Background
As long as you can't see it. LGBTS in the workplace
Jojanneke van der Toorn, who held her inaugural lecture last week, is Endowed Professor of Inclusion of Lesbian, Gay, Bisexual and Transgender employees at work.
Bart Braun
Thursday 12 April 2018
Crying out for attention is how employers can create a better workplace for all their employees.

"People share lots of things about their personal lives at work. We don’t just talk about the work itself, we talk about our weekend, our plans, our worries. By doing that, we indirectly expose our sexual preferences, and whether we identify as male, female or something else. Deviating from the social norm is a stigma you can hide to a certain extent, but hiding causes a lot of stress and affects your performance.

"If people don’t feel properly included at work, they don’t function very well. They tend to leave their employers sooner and they feel less need to grow professionally. In the Netherlands, legal matters are reasonably well regulated for gays and lesbians – at least, better than in many other countries. However, things are different for people who don’t identify with what is normally associated with the sex they were assigned at birth; my Chair concerns those people.

Burn-out

Here, public opinion is quite favourable: 93% of people agree with the statement that gays and lesbians should be allowed to lead their lives as they wish. On the other hand, posters of two gays kissing are vandalised and people resent public displays of affection. The acceptance of homosexuality is an abstract emotion; things change when homosexuality is visible. Public opinion of transgender people is a lot less favourable. Not all LGBT people experience problems, but gays, lesbians and bisexuals are more likely to have symptoms of a burn-out and transgender people really have a lot more difficulty finding jobs.

• _Supplied material_:
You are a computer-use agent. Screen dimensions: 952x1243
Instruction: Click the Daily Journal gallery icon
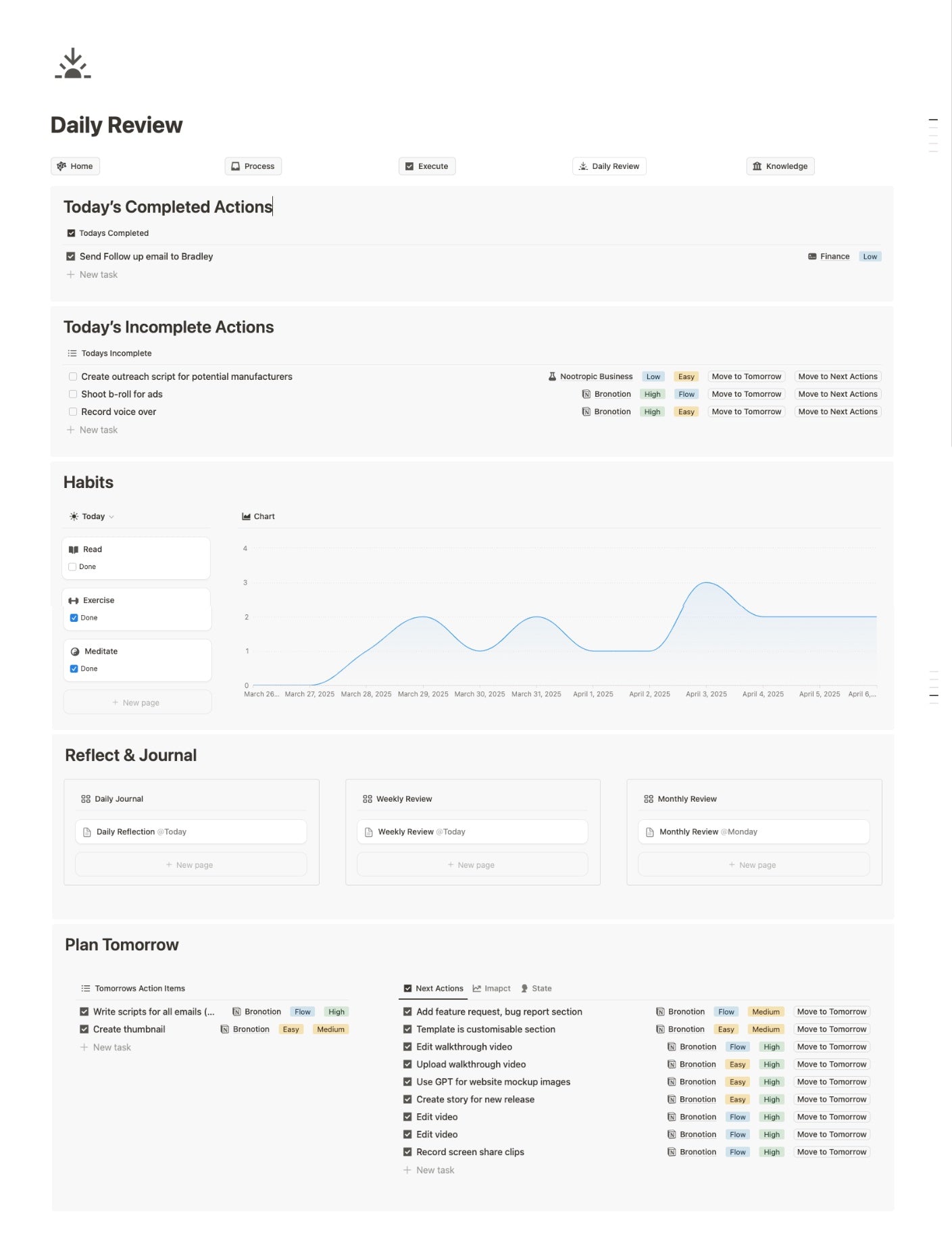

• _Task goal_:
In the article on LGBT employees in the workplace, what percentage of people agree that gays and lesbians should be allowed to lead their lives as they wish?

• _Answer for the task_:
93%